**WHAT IS EXPECTED**
Starting at the first line of the records below, transcribe each line exactly, ending with the line that contains "Click the Reply button under Jane's post".

##### SUPPLIED MATERIAL #####

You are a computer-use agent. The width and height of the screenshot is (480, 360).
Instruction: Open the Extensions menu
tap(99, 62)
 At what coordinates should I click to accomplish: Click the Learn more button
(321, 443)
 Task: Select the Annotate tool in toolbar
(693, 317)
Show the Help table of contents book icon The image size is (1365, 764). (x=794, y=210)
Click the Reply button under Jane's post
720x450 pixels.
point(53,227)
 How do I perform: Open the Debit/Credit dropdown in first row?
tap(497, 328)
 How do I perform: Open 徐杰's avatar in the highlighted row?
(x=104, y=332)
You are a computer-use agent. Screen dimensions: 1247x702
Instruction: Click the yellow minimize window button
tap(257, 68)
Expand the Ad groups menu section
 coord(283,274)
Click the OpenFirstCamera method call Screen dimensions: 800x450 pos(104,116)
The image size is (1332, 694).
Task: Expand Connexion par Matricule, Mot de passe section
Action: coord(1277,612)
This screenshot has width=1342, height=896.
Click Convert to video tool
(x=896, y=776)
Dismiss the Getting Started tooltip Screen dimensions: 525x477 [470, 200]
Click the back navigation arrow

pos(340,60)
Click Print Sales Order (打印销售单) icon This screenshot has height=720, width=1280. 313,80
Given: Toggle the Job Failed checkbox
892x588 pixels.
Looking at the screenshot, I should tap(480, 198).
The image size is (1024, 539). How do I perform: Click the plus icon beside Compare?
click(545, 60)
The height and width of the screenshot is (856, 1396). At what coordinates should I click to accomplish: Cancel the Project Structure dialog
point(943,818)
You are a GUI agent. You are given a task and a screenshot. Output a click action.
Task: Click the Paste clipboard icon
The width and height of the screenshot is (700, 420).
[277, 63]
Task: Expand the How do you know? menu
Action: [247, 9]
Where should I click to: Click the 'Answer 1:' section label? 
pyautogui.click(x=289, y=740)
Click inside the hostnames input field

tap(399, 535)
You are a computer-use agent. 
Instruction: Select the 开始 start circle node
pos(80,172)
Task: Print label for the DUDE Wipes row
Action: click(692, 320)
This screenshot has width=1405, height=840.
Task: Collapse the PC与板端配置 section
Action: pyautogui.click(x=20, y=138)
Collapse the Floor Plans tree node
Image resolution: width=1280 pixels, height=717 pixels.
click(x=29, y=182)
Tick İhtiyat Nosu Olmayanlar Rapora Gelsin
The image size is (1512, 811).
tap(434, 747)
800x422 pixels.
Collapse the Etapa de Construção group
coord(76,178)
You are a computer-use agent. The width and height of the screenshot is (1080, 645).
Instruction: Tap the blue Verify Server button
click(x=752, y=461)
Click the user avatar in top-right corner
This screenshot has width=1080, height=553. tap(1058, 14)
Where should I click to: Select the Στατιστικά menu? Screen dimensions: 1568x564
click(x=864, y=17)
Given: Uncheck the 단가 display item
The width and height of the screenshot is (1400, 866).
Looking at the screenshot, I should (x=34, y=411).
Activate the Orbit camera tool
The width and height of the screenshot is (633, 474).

#####

**RESULT FOR THIS TASK**
You are a computer-use agent. The width and height of the screenshot is (480, 360).
Instruction: Open the Extensions menu
tap(99, 62)
 At what coordinates should I click to accomplish: Click the Learn more button
(321, 443)
 Task: Select the Annotate tool in toolbar
(693, 317)
Show the Help table of contents book icon The image size is (1365, 764). (x=794, y=210)
Click the Reply button under Jane's post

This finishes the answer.